***** GIVEN ENTRIES *****

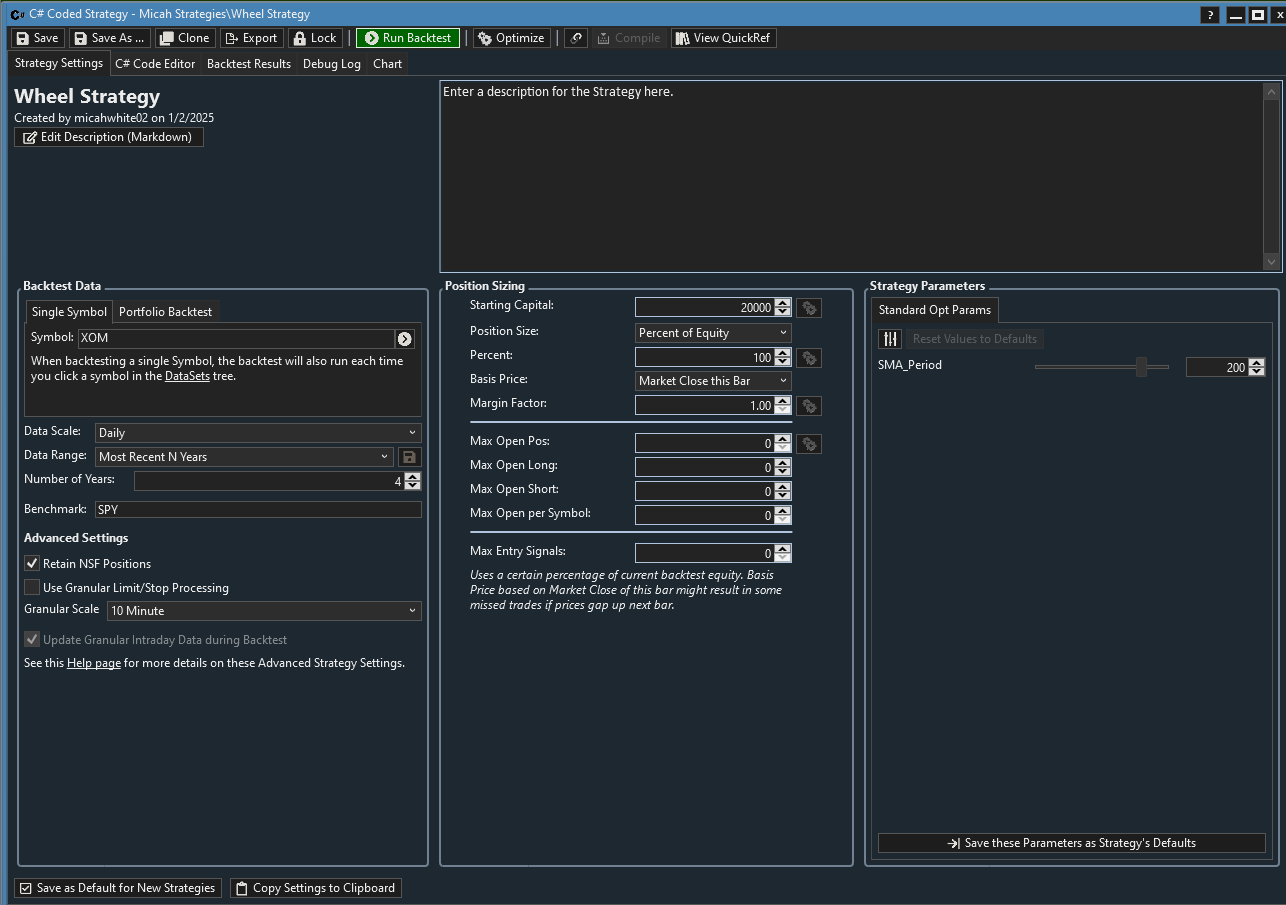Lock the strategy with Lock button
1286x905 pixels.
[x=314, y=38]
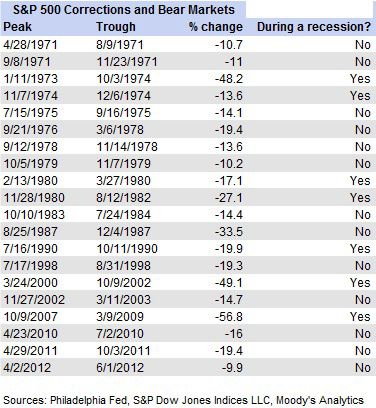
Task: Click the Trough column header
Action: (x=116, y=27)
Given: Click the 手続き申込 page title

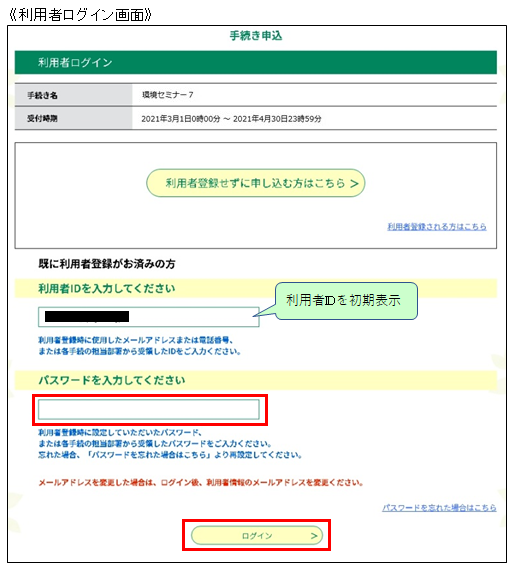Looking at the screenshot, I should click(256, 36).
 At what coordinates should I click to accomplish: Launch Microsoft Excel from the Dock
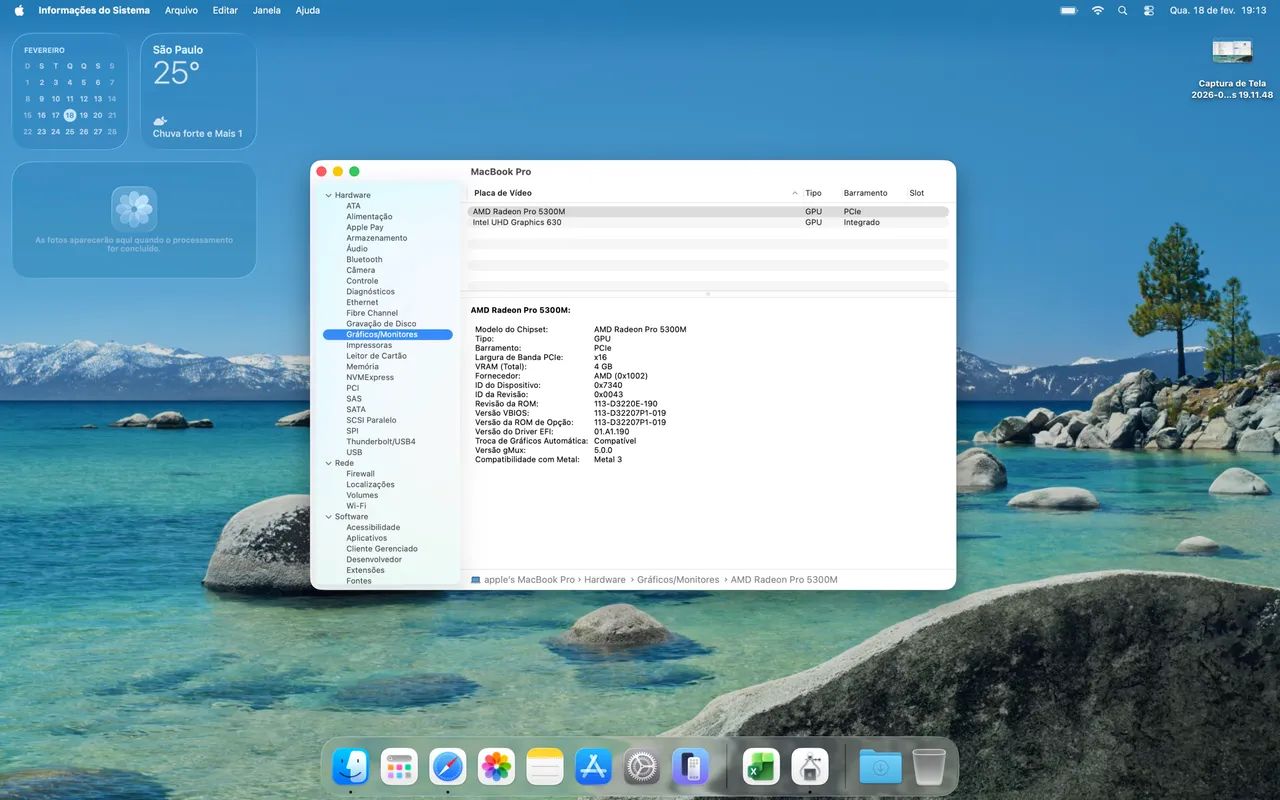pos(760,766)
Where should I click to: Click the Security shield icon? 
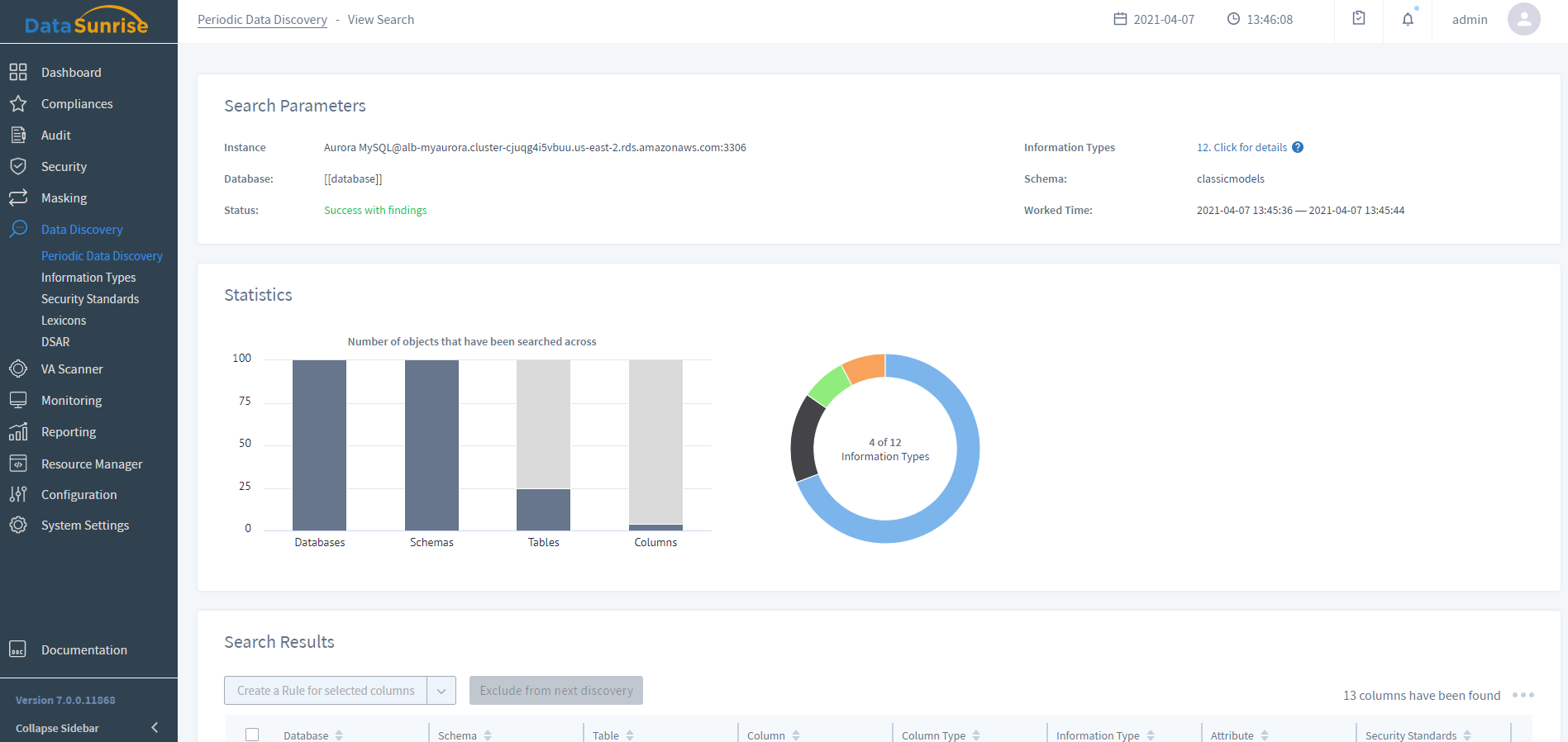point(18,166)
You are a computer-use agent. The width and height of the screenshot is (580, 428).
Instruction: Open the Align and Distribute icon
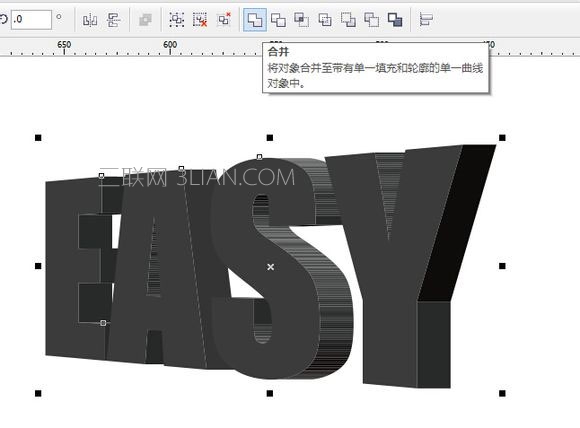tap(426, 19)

*****

AIM OF THE EXERCISE: Give the lines from the one containing "Where should I" through the last line as a two-column CSV with the headers instruction and response, one row per instruction. Put each field in quotes, replace line breaks with spaces, and leave out the pictures.

RESULT:
instruction,response
"Where should I click to: Click the Security shield icon?","point(18,166)"
"You are a computer-use agent. The width and height of the screenshot is (580, 428). Instruction: Open the Align and Distribute icon","tap(426, 19)"